Transition risks and grid constraints
There are multiple new, complex transition risks and constraints that grid planners must also take into account. These include electric vehicle (EV) adoption and usage; electrification of space heating and buildings; distributed-energy resource adoption and usage (for example, solar that is attached to storage versus unattached); and fundamental changes in demand due to economic shifts and new sources of demand (for example, data centers and AI).
While this article is focused on the distribution grid, there are multiple additional transition risks across the electric system—for example, generation assets can have significantly impaired performance under extreme temperature, which can create stress on the grid.
Many energy-transition scenarios project a significant increase in electrification and adoption of related technologies as countries reduce their reliance on fossil fuels. The rapid electrification of road mobility and varied deployment of distributed energy resources (such as at-home, at-work, managed, and unmanaged EV charging) create uncertainty around future load profiles. Recent research in California, for example, found that EVs can increase overall household load from 4.8 up to 14.0 kWh per charging event, depending on the type of vehicle. The impacts on distribution feeders varies materially, with feeders exceeding capacity thresholds by up to 300 percent and for as long as 22 hours.14
The adoption of distributed solar and batteries compounds this uncertainty. The United States has accumulated more than 32 GW of installed residential solar capacity and 17 GW of commercial capacity, and this is only expected to grow.15 These resources have the potential to help offset investments in grid capacity and management, but may also challenge grid stability and flexibility.
The electrification of heat is also noteworthy as it creates concentrated demand that frequently coincides with periods of low renewable generation (such as winter mornings). For the first time, annual heat pump sales in the United States rose above four million units in 2022, exceeding gas-powered furnaces—a trend likely to be accelerated by the Inflation Reduction Act’s support for home electrification.16 The United States is not alone in this trend: around the world, the energy crisis has driven heat pump sales to record levels, with sales in Europe climbing by nearly 40 percent from 2021 to 2022.17
The trend towards electrified heat could fundamentally transform seasonal load profiles. In select geographies, rapid heat-pump adoption could increase residential heating loads and shift traditionally summer peaking systems to winter peaking. In one utility’s territory, the share of winter peaking circuits could grow from less than 10 percent of total circuits to nearly 40 percent, with some circuits increasing peak hour winter load by as much as 80 percent (Exhibit 4).18 As more consumers rely on the electric grid to meet critical heating needs, grid operators will need to ensure the system is prepared to supply winter peak periods reliably.

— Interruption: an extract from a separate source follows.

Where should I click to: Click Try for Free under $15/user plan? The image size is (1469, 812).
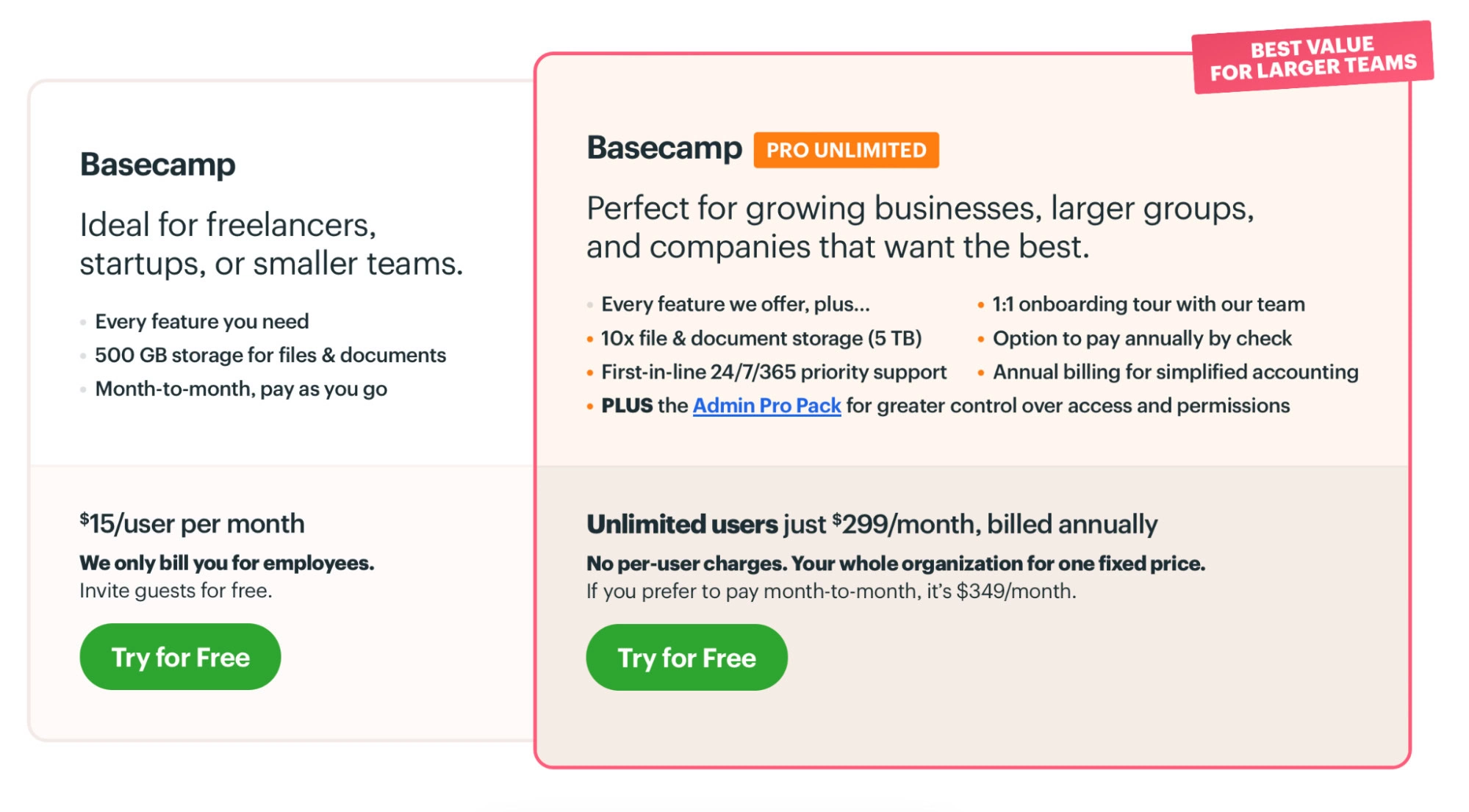click(x=180, y=657)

An updated approach for an uncertain future
Longstanding tools and processes for managing grid performance are no longer up to the task. How grid operators move to address these challenges will attract public and regulatory scrutiny and have profound business implications, impacting operational performance directly.
To get out in front of the problem, utilities may need to move further and faster than ever before, updating planning paradigms and making strategic investments in AI to support their processes. This can be achieved with four key shifts.
From siloed to integrated system planning. Historically, capital planning has been siloed—both across the value chain (for example, generation planning managed independently of distribution planning) and within specific programs (for example, vegetation management, undergrounding, and smart grids budgeted and planned separately).
Only by addressing grid issues holistically can utilities fully understand challenges and trade-offs across investments. When making planning decisions, they should simultaneously consider evolving climate risks, heightened electrification load, strategic constraints (such as budget and workforce capacity), and performance targets (including fleet electrification, reliability, performance, and resilience).
This will require a real shift in how planning happens, not only across generation, transmission, and distribution, but also across alternative energy systems (such as gas distribution infrastructure and transportation fuels). The grid needs of an electric system that powers dual-fuel air source heat pumps, for example, will be considerably different to one reliant on electric-only pumps.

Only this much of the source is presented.